When the two detectives had gone, George Malkin went straight back to the sheep. He had to spread iodine on the navels of the newest lambs to stop them getting infections through their cords. And at the far end of the shed, there was another job he had to do, which he'd postponed when the police arrived. The woman sergeant wouldn't have liked it much, and he'd been reluctant to let them see what was in his pocket, the thing that he'd gone to fetch from the house when they arrived.
Malkin enjoyed looking after the ewes. He was glad to be of use, happy to be working at his old job again for a short while. He'd lambed hundreds of sheep in his time, and there was no need for anyone to tell him what to do. He could work alone, with his own thoughts for company.
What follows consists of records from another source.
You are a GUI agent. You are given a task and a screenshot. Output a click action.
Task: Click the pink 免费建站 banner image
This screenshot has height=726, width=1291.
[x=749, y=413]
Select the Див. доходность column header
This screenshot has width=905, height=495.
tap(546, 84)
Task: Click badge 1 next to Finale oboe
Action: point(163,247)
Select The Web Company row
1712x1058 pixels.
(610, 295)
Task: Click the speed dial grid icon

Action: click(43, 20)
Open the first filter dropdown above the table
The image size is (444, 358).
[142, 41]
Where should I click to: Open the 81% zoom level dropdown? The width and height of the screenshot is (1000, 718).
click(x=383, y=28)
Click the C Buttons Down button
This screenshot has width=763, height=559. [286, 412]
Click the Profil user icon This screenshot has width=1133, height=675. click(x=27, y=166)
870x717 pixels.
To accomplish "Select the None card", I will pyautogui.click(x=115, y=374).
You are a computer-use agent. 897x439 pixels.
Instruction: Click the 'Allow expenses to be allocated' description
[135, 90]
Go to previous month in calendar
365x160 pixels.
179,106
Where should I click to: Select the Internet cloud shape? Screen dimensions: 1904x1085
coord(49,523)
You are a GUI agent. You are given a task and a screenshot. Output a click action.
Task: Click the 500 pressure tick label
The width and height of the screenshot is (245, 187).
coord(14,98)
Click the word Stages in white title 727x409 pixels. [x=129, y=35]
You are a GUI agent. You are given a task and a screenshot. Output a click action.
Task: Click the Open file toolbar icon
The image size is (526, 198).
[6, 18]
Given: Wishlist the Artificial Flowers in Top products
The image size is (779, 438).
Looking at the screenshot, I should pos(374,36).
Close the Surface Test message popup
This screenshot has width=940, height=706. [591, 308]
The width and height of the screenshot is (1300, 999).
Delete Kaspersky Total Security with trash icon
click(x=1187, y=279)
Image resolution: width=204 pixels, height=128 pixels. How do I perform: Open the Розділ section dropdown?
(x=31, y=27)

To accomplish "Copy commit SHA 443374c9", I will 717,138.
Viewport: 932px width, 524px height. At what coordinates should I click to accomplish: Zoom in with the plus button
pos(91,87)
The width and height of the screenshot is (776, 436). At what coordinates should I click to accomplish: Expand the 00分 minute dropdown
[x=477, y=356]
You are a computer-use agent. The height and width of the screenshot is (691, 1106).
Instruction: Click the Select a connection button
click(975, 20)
His help during the day meant that Rod Whittaker could go off to work on his driving job and take over in the shed when he came home in the evening.
He felt sorry for Rod, struggling to make a go of it. Farming was in the lad's blood, but he had no money to go into it properly, and little hope of making enough profit from his sheep to earn a living. Trying to get into farming was no life for a man now. Rod would be a lorry driver for the rest of his days, forced into earning his living some other way. Every morning, when he set off for work, he looked tired and bleary-eyed from a night dozing uncomfortably in the lambing shed.
Shortly before the police arrived, one lamb had been born dead. Across the aisle, another ewe had produced two and was rejecting the second, refusing to allow it to feed. The tiny lamb was bleating, but its mother repeatedly butted it away in favour of its larger, stronger sibling, which was sucking vigorously at the teats.
Neither the dead lamb nor the rejected one was unusual, and Malkin knew exactly what he had to do. The fleece had to be skinned from the dead lamb and tied round the body of the rejected one, to give it the right smell for the bereaved ewe to accept it as her own. It was the old way, but the best one. The sheep were stupid — they never knew that they'd been fooled.